Developer pushes 50-acre project in Chesterfield

A well-known name in Chesterfield development is seeking approval for his next project.

Mark Sowers, the developer behind the Harpers Mill community and half of the brother team that created Hallsley, is planning his next residential community farther to the north: a 50-acre subdivision on the west side of Huguenot Springs Road, just north of the Windy Hill Sports complex in Midlothian.

Sowers has filed a request with the county to rezone five parcels and part of a sixth totaling 48.7 acres to accommodate the development, which he described as a “high-end subdivision.”

He said the development would consist of 30 to 40 home sites on 1-acre lots – less common in that part of the county, he said. The zoning would allow for up to 48 sites.

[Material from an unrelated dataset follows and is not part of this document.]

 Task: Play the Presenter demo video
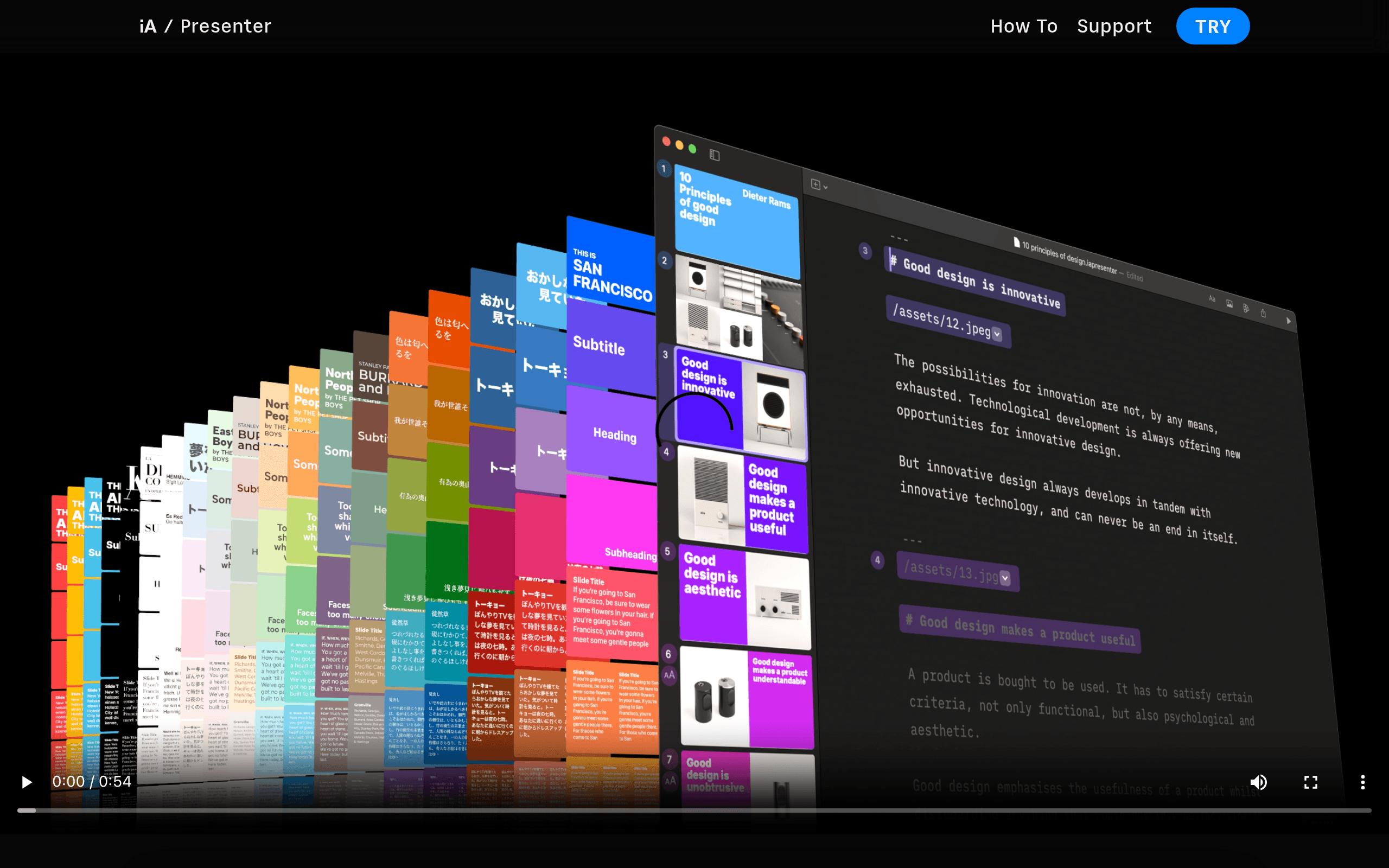[x=27, y=782]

Read the staff report (PDF)

Read the staff report (PDF)

Houses would be priced starting in the $450,000 to $550,000 range. Sowers said houses would be upwards of 3,000 square feet.

“We typically sell the lots to builders; I don’t have any sold yet,” Sowers said. “I have some builders – different ones – that are interested. Familiar names.”

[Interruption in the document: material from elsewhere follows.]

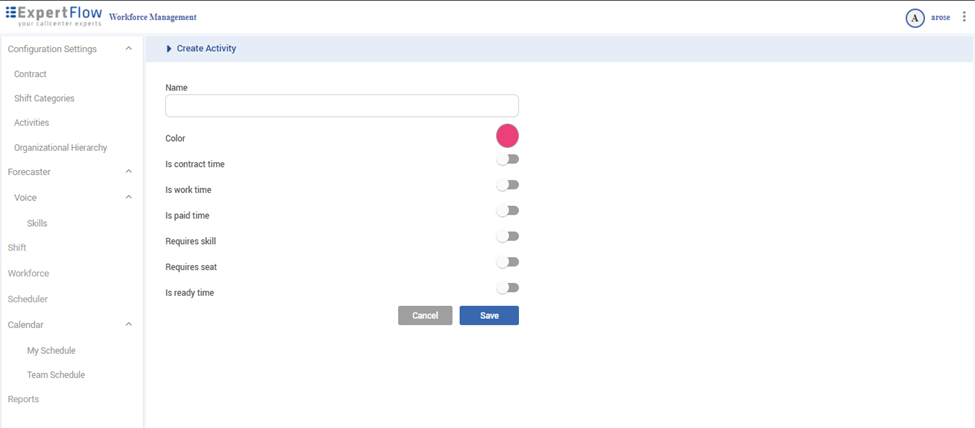
Task: Enable the Is contract time toggle
Action: tap(508, 160)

Sowers would not say how much he is budgeting for the project or how it would be financed. According to county records, he purchased the five parcels for more than $700,000 from three different owners between 2001 and 2004.

Those records list the parcels’ owner as either Sowers or his JMS Investments LLC. The sixth parcel, which totals about 38 acres, is owned by OuterBanks Ltd. Partnership.

Should Sowers receive approval, he said development could start in about a year. But county staff is recommending denial of the request, which was scheduled to go before the planning commission today.

In a report, planning staff said the proposal does not comply with the county’s comprehensive plan, which calls for corporate office, research and development, and light industrial uses for the property. A requested exception to the county’s utility ordinance for a required connection to public sewer is also recommended for denial.

The Sowers family name comes with a considerable track record among Richmond developers. Mark Sowers and his late brother Buddy developed Hallsley before selling the development to East West Communities in 2013.

Another brother, David Sowers, purchased 456 acres in Powhatan County in 2014. A fourth brother, Doug Sowers, has had a hand in such communities as Collington, Newmarket and RounTrey, the latter with his son and third-generation developer Danny Sowers. And Buddy’s son Casey is in the business, too, continuing work on bringing Roseland to fruition.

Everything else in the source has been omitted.